Queenie followed him out the back door to a battered pickup truck, parked in the driveway, where blocks of ice held fish spread out evenly in rows. She inspected the fish by running her finger down the scales. Mr. Pierce wrapped the three she’d chosen in newspaper, then followed her back into the house with a red mesh sack flung over his shoulder.

“Thank you kindly, Mr. Pierce,” Queenie said.

He set the sack of oysters down onto the picnic table on the back porch, tilted his hat, and left.

Queenie placed a wooden cutting board on the table and unwrapped the fish. “Lookey here. Mr. Pierce done thrown in a little lagniappe, gave me four fish instead of three. Mighty fine of him to do that.” She took a meat cleaver from the drawer and, with a thump, chopped the head off one of the fish. She held the severed head up in front of Ibby. “See the eye of this here fish, it’s clear. That means it’s fresh. My mama had a saying: ‘Dead fish rot from the head.’ You can see it in the eyes, before you can smell it gone bad.” She gouged the eye out with the tip of the knife and popped it into her mouth. “That’s for good luck.”

“Better get used to Mama’s ways, Miss Ibby.” Doll pointed a fork in her mother’s direction as Queenie filleted the fish. “She could have got Mr.

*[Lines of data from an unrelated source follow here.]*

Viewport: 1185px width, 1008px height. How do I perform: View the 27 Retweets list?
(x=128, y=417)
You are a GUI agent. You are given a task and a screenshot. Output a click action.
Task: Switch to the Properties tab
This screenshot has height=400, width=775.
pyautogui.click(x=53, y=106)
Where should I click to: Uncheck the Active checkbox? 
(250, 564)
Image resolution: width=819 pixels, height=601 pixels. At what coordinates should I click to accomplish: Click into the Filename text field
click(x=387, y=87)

Pierce to fillet that fish for her, but Mama’s way too picky. She likes to get every scrap a meat off them bones.”

“No use wasting.” Queenie wrapped the fish fillets in a milk-soaked cloth and put them in the icebox. Then she placed all the bones, including the head, into another piece of cheesecloth and tied the four corners up into a knot. “This here is what gives the stew its flavor.” She tossed the bag into the pot and put the lid on. Then she tilted her head and looked over at Ibby. “Miss Ibby, now you brought it up, I’m curious. Your mama, she say anything else?”

Vidrine had been full of all sorts of directives this morning:
Give the urn to your grandmother. Don’t say
y’all
. Be a good girl and don’t give your grandmother any trouble.

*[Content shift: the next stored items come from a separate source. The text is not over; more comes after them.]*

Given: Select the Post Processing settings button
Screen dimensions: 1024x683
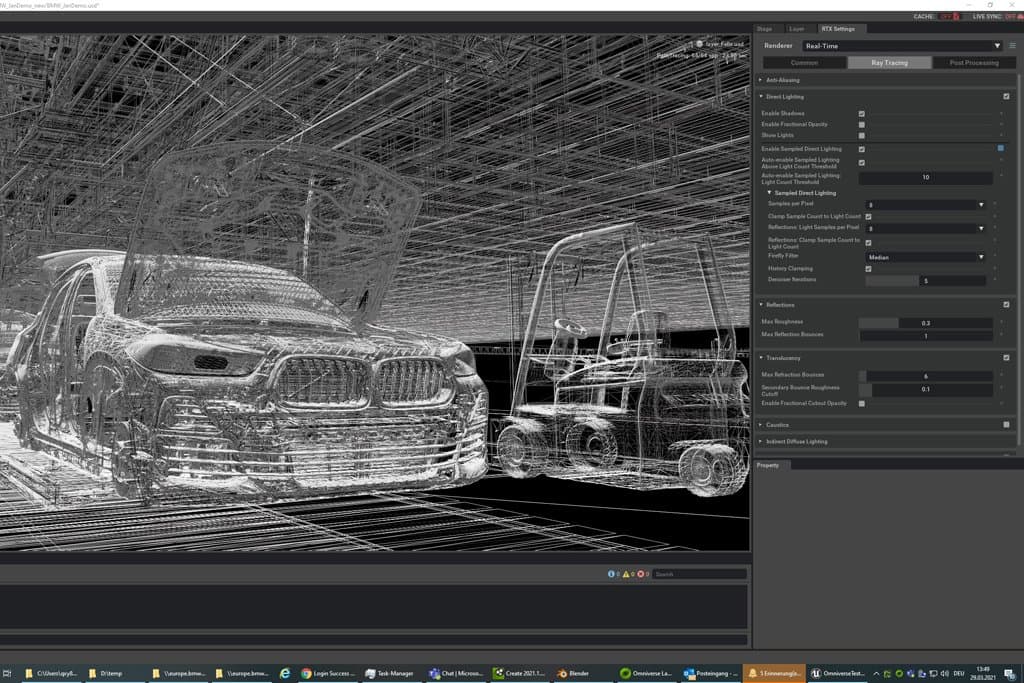Looking at the screenshot, I should tap(974, 63).
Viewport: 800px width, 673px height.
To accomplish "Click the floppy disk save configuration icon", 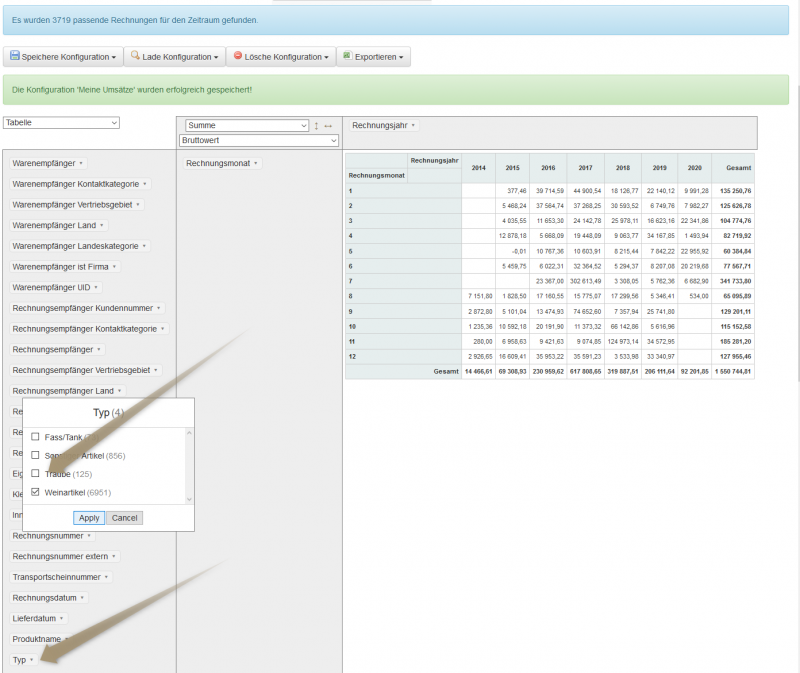I will (14, 57).
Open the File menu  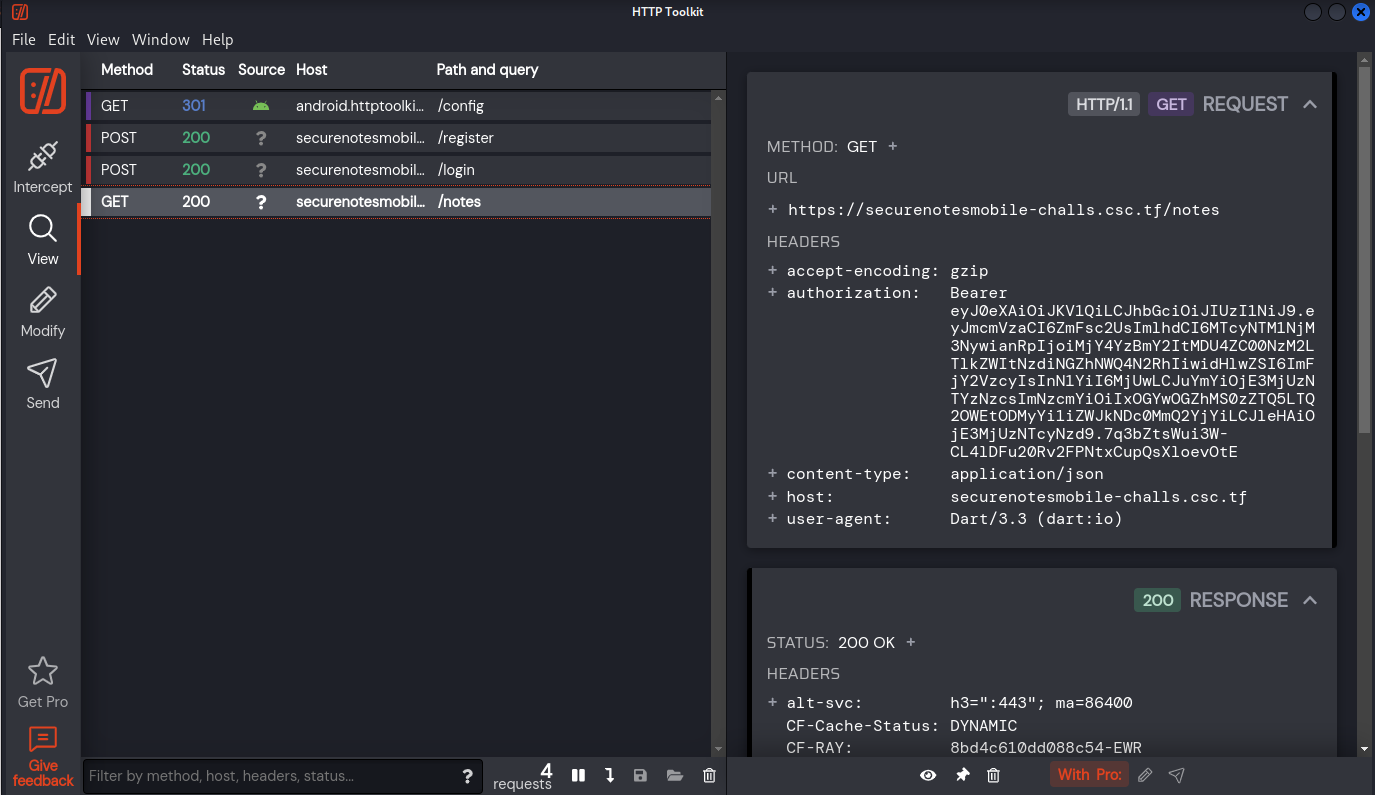[x=23, y=40]
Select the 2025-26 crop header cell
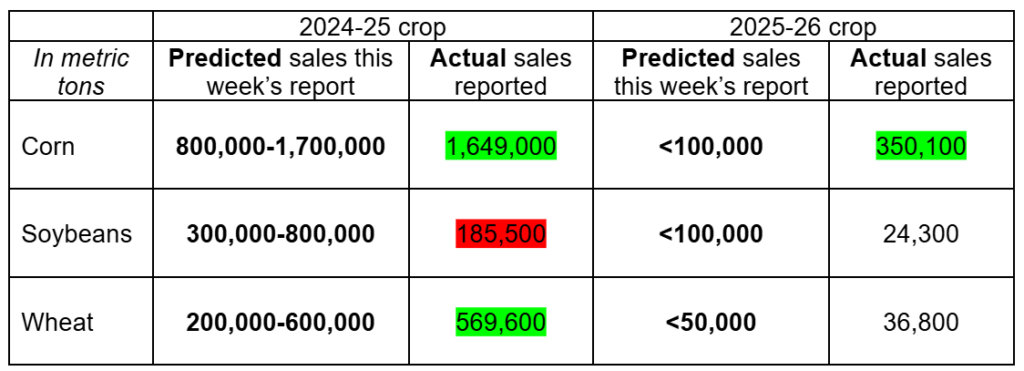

She’d said something else, too, when they got into the car at the airport, but Ibby hadn’t quite understood what she meant. Now she repeated it, just the way her mother had said it: “She said not to listen to anything those two wily niggas tell you about me.”

Queenie and Doll looked at each other. Queenie made a face like she’d eaten something sour, then the meat cleaver came down so hard, Ibby thought the table might split in two.

“How dare that redneck call us wily! Just who she think she is!” Queenie hissed.

“I’m sorry. I didn’t mean to say anything wrong. I was just repeating what my mama told me,” Ibby said.

“Ain’t nothing we ain’t heard before,” Doll said, shaking her head, trying not to laugh.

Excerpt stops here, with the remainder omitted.